# To do
For this exercise, transcribe the records below without changing a word.
Content starts
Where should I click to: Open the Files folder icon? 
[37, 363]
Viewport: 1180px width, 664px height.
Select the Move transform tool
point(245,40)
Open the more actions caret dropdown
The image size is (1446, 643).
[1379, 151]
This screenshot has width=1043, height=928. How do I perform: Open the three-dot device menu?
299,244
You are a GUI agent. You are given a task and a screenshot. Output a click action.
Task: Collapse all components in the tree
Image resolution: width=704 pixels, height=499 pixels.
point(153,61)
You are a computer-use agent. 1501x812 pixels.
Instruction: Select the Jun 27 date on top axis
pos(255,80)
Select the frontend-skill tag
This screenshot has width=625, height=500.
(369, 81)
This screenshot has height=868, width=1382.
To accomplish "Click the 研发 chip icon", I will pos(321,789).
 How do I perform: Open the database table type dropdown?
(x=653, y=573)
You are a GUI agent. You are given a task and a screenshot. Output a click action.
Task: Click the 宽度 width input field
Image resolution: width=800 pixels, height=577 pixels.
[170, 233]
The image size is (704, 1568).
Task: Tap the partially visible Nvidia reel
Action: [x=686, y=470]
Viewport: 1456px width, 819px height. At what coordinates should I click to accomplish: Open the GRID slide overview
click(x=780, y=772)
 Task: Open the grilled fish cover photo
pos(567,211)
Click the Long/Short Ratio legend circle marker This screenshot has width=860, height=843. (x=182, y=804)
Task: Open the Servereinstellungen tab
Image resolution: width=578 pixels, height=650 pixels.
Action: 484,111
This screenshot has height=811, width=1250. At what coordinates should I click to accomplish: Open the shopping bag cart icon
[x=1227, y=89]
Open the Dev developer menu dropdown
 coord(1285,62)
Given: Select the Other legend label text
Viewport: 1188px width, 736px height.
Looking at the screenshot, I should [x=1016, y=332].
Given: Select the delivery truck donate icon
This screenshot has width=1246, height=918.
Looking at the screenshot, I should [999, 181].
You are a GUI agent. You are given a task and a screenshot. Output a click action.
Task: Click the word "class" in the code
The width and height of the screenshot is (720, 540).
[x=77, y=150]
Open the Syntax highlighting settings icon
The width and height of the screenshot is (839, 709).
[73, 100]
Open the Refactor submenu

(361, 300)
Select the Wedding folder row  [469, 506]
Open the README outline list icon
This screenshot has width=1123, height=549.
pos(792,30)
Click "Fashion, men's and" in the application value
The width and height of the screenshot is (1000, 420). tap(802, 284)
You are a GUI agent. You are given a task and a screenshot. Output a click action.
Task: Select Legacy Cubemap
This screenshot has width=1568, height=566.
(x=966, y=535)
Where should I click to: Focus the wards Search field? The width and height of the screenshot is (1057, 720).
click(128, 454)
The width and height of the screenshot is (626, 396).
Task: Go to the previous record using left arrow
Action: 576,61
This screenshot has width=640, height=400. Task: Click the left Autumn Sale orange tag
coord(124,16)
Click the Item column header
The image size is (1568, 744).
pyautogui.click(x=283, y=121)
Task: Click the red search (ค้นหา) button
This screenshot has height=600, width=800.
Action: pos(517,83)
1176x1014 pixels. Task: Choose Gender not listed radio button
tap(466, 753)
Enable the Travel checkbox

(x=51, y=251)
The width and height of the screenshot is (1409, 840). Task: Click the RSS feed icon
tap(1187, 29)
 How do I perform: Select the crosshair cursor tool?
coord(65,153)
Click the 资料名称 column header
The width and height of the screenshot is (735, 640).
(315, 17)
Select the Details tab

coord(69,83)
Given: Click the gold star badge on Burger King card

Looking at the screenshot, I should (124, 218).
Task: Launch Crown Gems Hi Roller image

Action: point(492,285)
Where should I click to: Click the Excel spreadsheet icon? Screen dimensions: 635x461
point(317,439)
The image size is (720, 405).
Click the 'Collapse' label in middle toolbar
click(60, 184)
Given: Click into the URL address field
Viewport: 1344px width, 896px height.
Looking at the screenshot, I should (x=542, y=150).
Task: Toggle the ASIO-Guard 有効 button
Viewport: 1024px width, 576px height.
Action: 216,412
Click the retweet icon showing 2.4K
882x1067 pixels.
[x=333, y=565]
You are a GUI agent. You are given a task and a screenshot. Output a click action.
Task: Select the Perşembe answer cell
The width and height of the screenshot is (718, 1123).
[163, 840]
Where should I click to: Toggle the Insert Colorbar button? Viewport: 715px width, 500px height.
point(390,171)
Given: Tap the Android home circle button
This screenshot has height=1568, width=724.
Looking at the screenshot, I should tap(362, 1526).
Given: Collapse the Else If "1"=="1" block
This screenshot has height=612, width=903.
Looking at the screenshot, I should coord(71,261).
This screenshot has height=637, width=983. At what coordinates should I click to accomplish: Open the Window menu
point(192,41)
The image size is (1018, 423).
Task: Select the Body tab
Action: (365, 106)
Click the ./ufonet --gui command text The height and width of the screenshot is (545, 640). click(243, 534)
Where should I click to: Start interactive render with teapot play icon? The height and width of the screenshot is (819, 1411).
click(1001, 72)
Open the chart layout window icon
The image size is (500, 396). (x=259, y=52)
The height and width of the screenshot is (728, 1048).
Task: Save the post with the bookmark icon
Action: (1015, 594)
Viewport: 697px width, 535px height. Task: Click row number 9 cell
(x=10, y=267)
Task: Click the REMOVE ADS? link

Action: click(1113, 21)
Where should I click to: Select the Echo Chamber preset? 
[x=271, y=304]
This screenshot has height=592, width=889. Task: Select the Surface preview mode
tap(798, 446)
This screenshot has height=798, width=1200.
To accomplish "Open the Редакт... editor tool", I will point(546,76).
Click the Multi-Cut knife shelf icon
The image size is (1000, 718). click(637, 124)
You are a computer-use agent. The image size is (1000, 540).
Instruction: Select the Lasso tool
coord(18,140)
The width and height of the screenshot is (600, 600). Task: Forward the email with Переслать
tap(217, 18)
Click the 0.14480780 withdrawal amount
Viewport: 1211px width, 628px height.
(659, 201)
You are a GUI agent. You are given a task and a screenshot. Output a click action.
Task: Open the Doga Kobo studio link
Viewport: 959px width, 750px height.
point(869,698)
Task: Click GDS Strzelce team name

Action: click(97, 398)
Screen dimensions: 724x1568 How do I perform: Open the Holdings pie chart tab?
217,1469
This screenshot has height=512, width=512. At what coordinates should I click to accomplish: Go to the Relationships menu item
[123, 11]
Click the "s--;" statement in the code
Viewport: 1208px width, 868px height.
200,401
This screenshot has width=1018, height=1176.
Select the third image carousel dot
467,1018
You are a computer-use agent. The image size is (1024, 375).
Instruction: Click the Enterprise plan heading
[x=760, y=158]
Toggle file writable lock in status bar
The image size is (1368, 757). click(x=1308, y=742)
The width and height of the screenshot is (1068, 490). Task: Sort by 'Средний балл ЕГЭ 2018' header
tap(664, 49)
Content ends
# Answer area
Where should I click to: Open the Files folder icon? 
[37, 363]
Viewport: 1180px width, 664px height.
Select the Move transform tool
point(245,40)
Open the more actions caret dropdown
The image size is (1446, 643).
[1379, 151]
This screenshot has width=1043, height=928. How do I perform: Open the three-dot device menu?
299,244
You are a GUI agent. You are given a task and a screenshot. Output a click action.
Task: Collapse all components in the tree
Image resolution: width=704 pixels, height=499 pixels.
point(153,61)
You are a computer-use agent. 1501x812 pixels.
Instruction: Select the Jun 27 date on top axis
pos(255,80)
Select the frontend-skill tag
This screenshot has width=625, height=500.
(369, 81)
This screenshot has height=868, width=1382.
To accomplish "Click the 研发 chip icon", I will pos(321,789).
 How do I perform: Open the database table type dropdown?
(x=653, y=573)
You are a GUI agent. You are given a task and a screenshot. Output a click action.
Task: Click the 宽度 width input field
Image resolution: width=800 pixels, height=577 pixels.
[170, 233]
The image size is (704, 1568).
Task: Tap the partially visible Nvidia reel
Action: [x=686, y=470]
Viewport: 1456px width, 819px height. At what coordinates should I click to accomplish: Open the GRID slide overview
click(x=780, y=772)
 Task: Open the grilled fish cover photo
pos(567,211)
Click the Long/Short Ratio legend circle marker This screenshot has width=860, height=843. (x=182, y=804)
Task: Open the Servereinstellungen tab
Image resolution: width=578 pixels, height=650 pixels.
Action: 484,111
This screenshot has height=811, width=1250. At what coordinates should I click to accomplish: Open the shopping bag cart icon
[x=1227, y=89]
Open the Dev developer menu dropdown
 coord(1285,62)
Given: Select the Other legend label text
Viewport: 1188px width, 736px height.
Looking at the screenshot, I should [x=1016, y=332].
Given: Select the delivery truck donate icon
This screenshot has width=1246, height=918.
Looking at the screenshot, I should [999, 181].
You are a GUI agent. You are given a task and a screenshot. Output a click action.
Task: Click the word "class" in the code
The width and height of the screenshot is (720, 540).
[x=77, y=150]
Open the Syntax highlighting settings icon
The width and height of the screenshot is (839, 709).
[73, 100]
Open the Refactor submenu

(361, 300)
Select the Wedding folder row  [469, 506]
Open the README outline list icon
This screenshot has width=1123, height=549.
pos(792,30)
Click "Fashion, men's and" in the application value
The width and height of the screenshot is (1000, 420). tap(802, 284)
You are a GUI agent. You are given a task and a screenshot. Output a click action.
Task: Select Legacy Cubemap
This screenshot has width=1568, height=566.
(x=966, y=535)
Where should I click to: Focus the wards Search field? The width and height of the screenshot is (1057, 720).
click(128, 454)
The width and height of the screenshot is (626, 396).
Task: Go to the previous record using left arrow
Action: 576,61
This screenshot has width=640, height=400. Task: Click the left Autumn Sale orange tag
coord(124,16)
Click the Item column header
The image size is (1568, 744).
pyautogui.click(x=283, y=121)
Task: Click the red search (ค้นหา) button
This screenshot has height=600, width=800.
Action: pos(517,83)
1176x1014 pixels. Task: Choose Gender not listed radio button
tap(466, 753)
Enable the Travel checkbox

(x=51, y=251)
The width and height of the screenshot is (1409, 840). Task: Click the RSS feed icon
tap(1187, 29)
 How do I perform: Select the crosshair cursor tool?
coord(65,153)
Click the 资料名称 column header
The width and height of the screenshot is (735, 640).
(315, 17)
Select the Details tab

coord(69,83)
Given: Click the gold star badge on Burger King card

Looking at the screenshot, I should (124, 218).
Task: Launch Crown Gems Hi Roller image

Action: point(492,285)
Where should I click to: Click the Excel spreadsheet icon? Screen dimensions: 635x461
point(317,439)
The image size is (720, 405).
Click the 'Collapse' label in middle toolbar
click(60, 184)
Given: Click into the URL address field
Viewport: 1344px width, 896px height.
Looking at the screenshot, I should (x=542, y=150).
Task: Toggle the ASIO-Guard 有効 button
Viewport: 1024px width, 576px height.
Action: 216,412
Click the retweet icon showing 2.4K
882x1067 pixels.
[x=333, y=565]
You are a GUI agent. You are given a task and a screenshot. Output a click action.
Task: Select the Perşembe answer cell
The width and height of the screenshot is (718, 1123).
[163, 840]
Where should I click to: Toggle the Insert Colorbar button? Viewport: 715px width, 500px height.
point(390,171)
Given: Tap the Android home circle button
This screenshot has height=1568, width=724.
Looking at the screenshot, I should tap(362, 1526).
Given: Collapse the Else If "1"=="1" block
This screenshot has height=612, width=903.
Looking at the screenshot, I should coord(71,261).
This screenshot has height=637, width=983. At what coordinates should I click to accomplish: Open the Window menu
point(192,41)
The image size is (1018, 423).
Task: Select the Body tab
Action: (365, 106)
Click the ./ufonet --gui command text The height and width of the screenshot is (545, 640). click(243, 534)
Where should I click to: Start interactive render with teapot play icon? The height and width of the screenshot is (819, 1411).
click(1001, 72)
Open the chart layout window icon
The image size is (500, 396). (x=259, y=52)
The height and width of the screenshot is (728, 1048).
Task: Save the post with the bookmark icon
Action: (1015, 594)
Viewport: 697px width, 535px height. Task: Click row number 9 cell
(x=10, y=267)
Task: Click the REMOVE ADS? link

Action: click(1113, 21)
Where should I click to: Select the Echo Chamber preset? 
[x=271, y=304]
This screenshot has height=592, width=889. Task: Select the Surface preview mode
tap(798, 446)
This screenshot has height=798, width=1200.
To accomplish "Open the Редакт... editor tool", I will point(546,76).
Click the Multi-Cut knife shelf icon
The image size is (1000, 718). click(637, 124)
You are a computer-use agent. The image size is (1000, 540).
Instruction: Select the Lasso tool
coord(18,140)
The width and height of the screenshot is (600, 600). Task: Forward the email with Переслать
tap(217, 18)
Click the 0.14480780 withdrawal amount
Viewport: 1211px width, 628px height.
(659, 201)
You are a GUI agent. You are given a task and a screenshot. Output a click action.
Task: Open the Doga Kobo studio link
Viewport: 959px width, 750px height.
point(869,698)
Task: Click GDS Strzelce team name

Action: click(97, 398)
Screen dimensions: 724x1568 How do I perform: Open the Holdings pie chart tab?
217,1469
This screenshot has height=512, width=512. At what coordinates should I click to accomplish: Go to the Relationships menu item
[123, 11]
Click the "s--;" statement in the code
Viewport: 1208px width, 868px height.
200,401
This screenshot has width=1018, height=1176.
Select the third image carousel dot
467,1018
You are a computer-use agent. The image size is (1024, 375).
Instruction: Click the Enterprise plan heading
[x=760, y=158]
Toggle file writable lock in status bar
The image size is (1368, 757). click(x=1308, y=742)
The width and height of the screenshot is (1068, 490). Task: Sort by 'Средний балл ЕГЭ 2018' header
tap(664, 49)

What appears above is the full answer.